[Entries taken from a collection]
* * *

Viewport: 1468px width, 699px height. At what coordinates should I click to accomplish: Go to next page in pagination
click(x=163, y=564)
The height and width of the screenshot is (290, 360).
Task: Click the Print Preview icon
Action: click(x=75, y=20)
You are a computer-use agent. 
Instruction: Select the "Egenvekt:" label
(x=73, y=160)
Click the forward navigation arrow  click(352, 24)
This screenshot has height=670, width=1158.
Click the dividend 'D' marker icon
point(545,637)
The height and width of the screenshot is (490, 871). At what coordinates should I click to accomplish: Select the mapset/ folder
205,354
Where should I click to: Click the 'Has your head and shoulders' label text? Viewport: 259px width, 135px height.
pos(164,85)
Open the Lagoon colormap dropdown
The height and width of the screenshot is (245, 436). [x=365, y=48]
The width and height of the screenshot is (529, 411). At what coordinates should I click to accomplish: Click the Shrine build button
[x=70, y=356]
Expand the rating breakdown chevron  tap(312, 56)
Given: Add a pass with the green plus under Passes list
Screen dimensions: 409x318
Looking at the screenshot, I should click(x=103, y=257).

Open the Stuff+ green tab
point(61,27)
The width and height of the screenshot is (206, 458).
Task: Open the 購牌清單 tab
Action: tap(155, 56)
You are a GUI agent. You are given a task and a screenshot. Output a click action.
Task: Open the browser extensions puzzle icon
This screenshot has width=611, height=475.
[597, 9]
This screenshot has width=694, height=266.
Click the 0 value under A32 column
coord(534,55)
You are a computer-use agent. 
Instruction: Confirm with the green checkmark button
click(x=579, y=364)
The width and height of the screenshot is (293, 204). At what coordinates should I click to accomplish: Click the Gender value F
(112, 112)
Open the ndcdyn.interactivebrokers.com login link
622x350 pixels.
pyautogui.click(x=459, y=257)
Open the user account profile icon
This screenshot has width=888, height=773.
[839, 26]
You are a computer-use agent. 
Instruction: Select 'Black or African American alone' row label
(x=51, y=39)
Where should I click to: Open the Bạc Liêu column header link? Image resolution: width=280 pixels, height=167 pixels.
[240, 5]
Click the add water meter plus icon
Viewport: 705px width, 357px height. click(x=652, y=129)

* * *

**Exercise goal**
Each line of the data must be set down again as it is.

**Solution below**
Viewport: 1468px width, 699px height. At what coordinates should I click to accomplish: Go to next page in pagination
click(x=163, y=564)
The height and width of the screenshot is (290, 360).
Task: Click the Print Preview icon
Action: click(x=75, y=20)
You are a computer-use agent. 
Instruction: Select the "Egenvekt:" label
(x=73, y=160)
Click the forward navigation arrow  click(352, 24)
This screenshot has height=670, width=1158.
Click the dividend 'D' marker icon
point(545,637)
The height and width of the screenshot is (490, 871). At what coordinates should I click to accomplish: Select the mapset/ folder
205,354
Where should I click to: Click the 'Has your head and shoulders' label text? Viewport: 259px width, 135px height.
pos(164,85)
Open the Lagoon colormap dropdown
The height and width of the screenshot is (245, 436). [x=365, y=48]
The width and height of the screenshot is (529, 411). At what coordinates should I click to accomplish: Click the Shrine build button
[x=70, y=356]
Expand the rating breakdown chevron  tap(312, 56)
Given: Add a pass with the green plus under Passes list
Screen dimensions: 409x318
Looking at the screenshot, I should click(x=103, y=257).

Open the Stuff+ green tab
point(61,27)
The width and height of the screenshot is (206, 458).
Task: Open the 購牌清單 tab
Action: tap(155, 56)
You are a GUI agent. You are given a task and a screenshot. Output a click action.
Task: Open the browser extensions puzzle icon
This screenshot has width=611, height=475.
[597, 9]
This screenshot has width=694, height=266.
Click the 0 value under A32 column
coord(534,55)
You are a computer-use agent. 
Instruction: Confirm with the green checkmark button
click(x=579, y=364)
The width and height of the screenshot is (293, 204). At what coordinates should I click to accomplish: Click the Gender value F
(112, 112)
Open the ndcdyn.interactivebrokers.com login link
622x350 pixels.
pyautogui.click(x=459, y=257)
Open the user account profile icon
This screenshot has width=888, height=773.
[839, 26]
You are a computer-use agent. 
Instruction: Select 'Black or African American alone' row label
(x=51, y=39)
Where should I click to: Open the Bạc Liêu column header link? Image resolution: width=280 pixels, height=167 pixels.
[240, 5]
Click the add water meter plus icon
Viewport: 705px width, 357px height. click(x=652, y=129)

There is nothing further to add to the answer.